Totally, this study showed that for men the limit of agreement was appropriate especially in low-risk scores. For females, although the limit of agreement was wider statistically in the laboratory and non-laboratory-based models, it seems that these differences are not very important clinically. The scatter plots and Bland–Altman plots demonstrate systematic differences between the two scores that vary according to the level of risk and are more problematic in females than in males. Almost all females at the lower end of moderate risk by WHO are classified as low risk by Globorisk. The majority of females at the lower end of high risk on Globorisk models are only moderate risk according to WHO models. This is completely consistent with the limited overlap of these categories reported in Tables 3 and 4. So, it may be necessary to modify the cut points of risk groups for the two models. However, for this population, modification of the risk grouping cut-point was not the objective of this study.

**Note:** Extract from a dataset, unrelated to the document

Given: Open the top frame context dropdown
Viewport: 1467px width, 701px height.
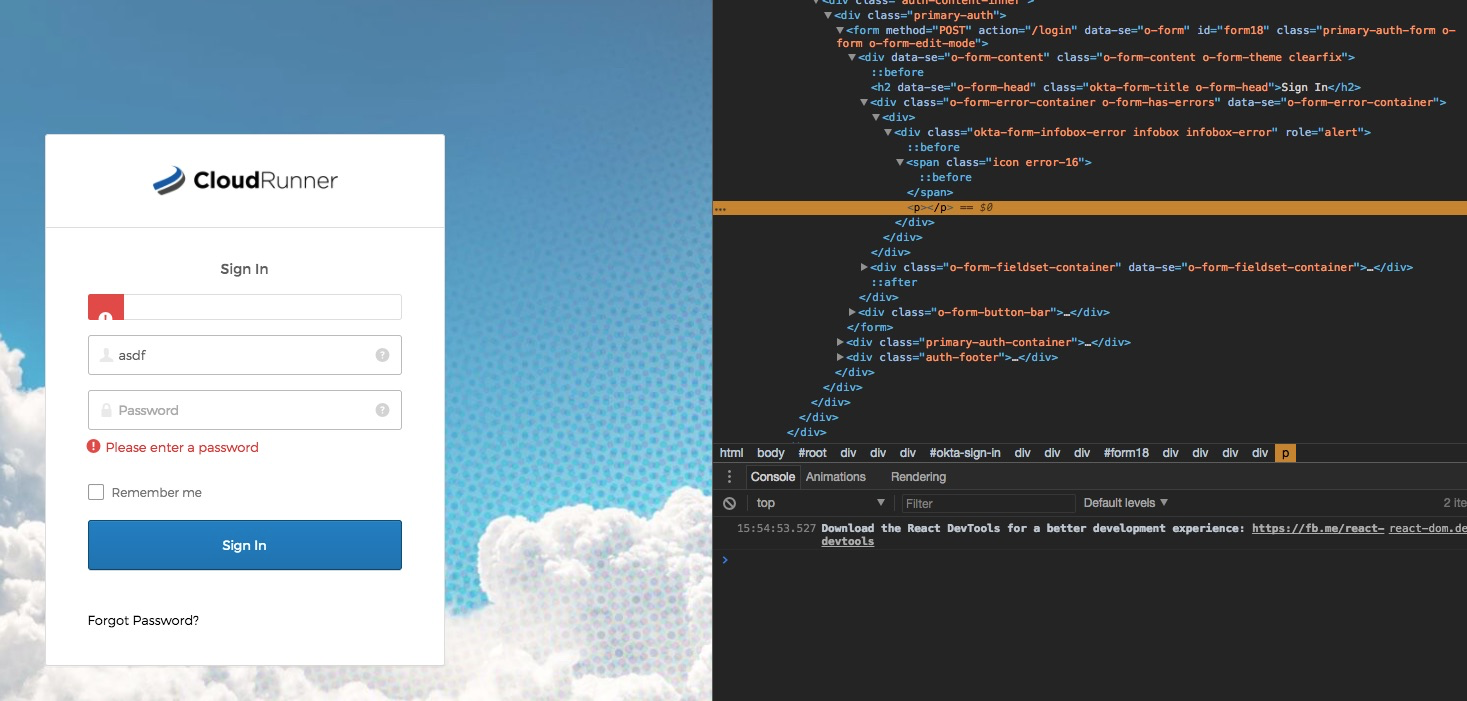Looking at the screenshot, I should coord(820,503).
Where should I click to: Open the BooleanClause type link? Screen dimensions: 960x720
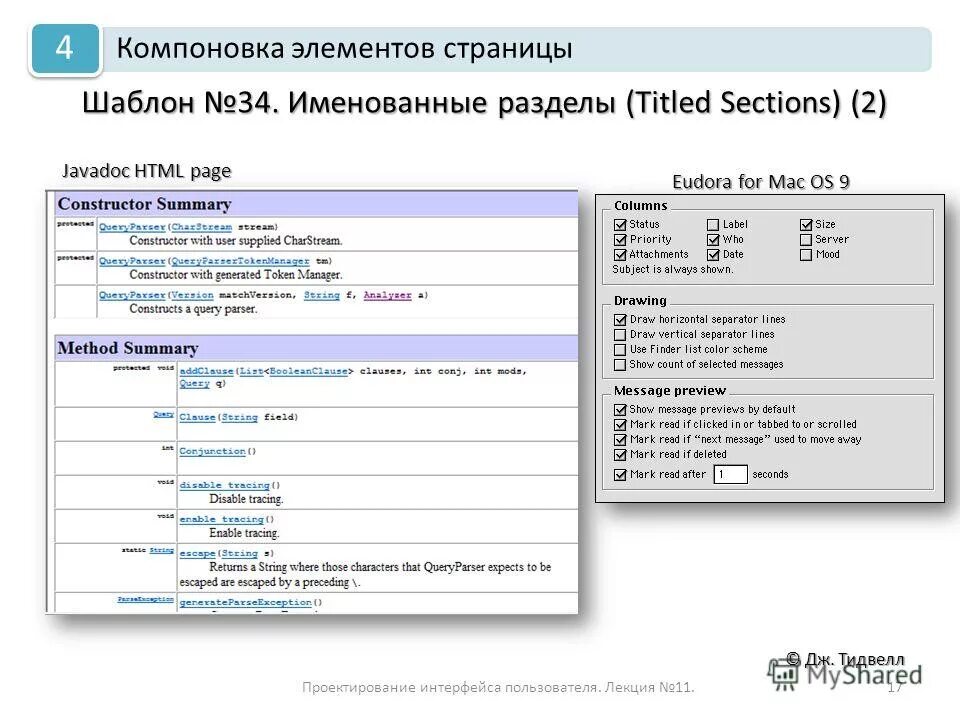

The Fasa PERSIAN cohort study has various ethnicities including Fars, Arab, and Turk that have different behaviors and socioeconomic status. Differences in ethnicity, socioeconomic status, and genetics of people in various geographic regions may also contribute to differences in CVD risk estimates. It is important to mention that most of the studies determined the agreement of the Framingham model with other models, and until the writing of this manuscript, the authors have not seen other papers that evaluated the agreement and correlation of the Globorisk model with the WHO updated version from 2019.

Strengths and limitations

The main strength of this study was the large sample and the use of carefully collected data from a population-based study. The major limitation of the current study is the cross-sectional design using baseline data of a cohort study, to validate both laboratory-based and non-laboratory-based versions of the Globorisk and WHO risk models. Further studies using a longitudinal design and with longer follow-up is needed. Another limitation is that we only determined the agreement between the models. Further analyses using CVD incidence will allow us to evaluate how well these scores actually predict CVD outcomes.

Conclusion

In this study, an acceptable agreement was observed between the classified risk of laboratory-based WHO and Globorisk models and the non-laboratory-based WHO and Globorisk models. Also, strong positive correlations were observed between the risk scores of these models. However, it should be noted that although a good agreement was observed between the models, a large number of people who were classified as moderate risk by the WHO models were low-risk and high-risk according to Globorisk models. Therefore, it may be necessary to modify the cut points of risk groups for the two models. For WHO and Globorisk models, the ability to determine risk groups must be confirmed separately. Further longitudinal studies with 10-year follow-up are needed to assess actual fatal plus non-fatal CVD events.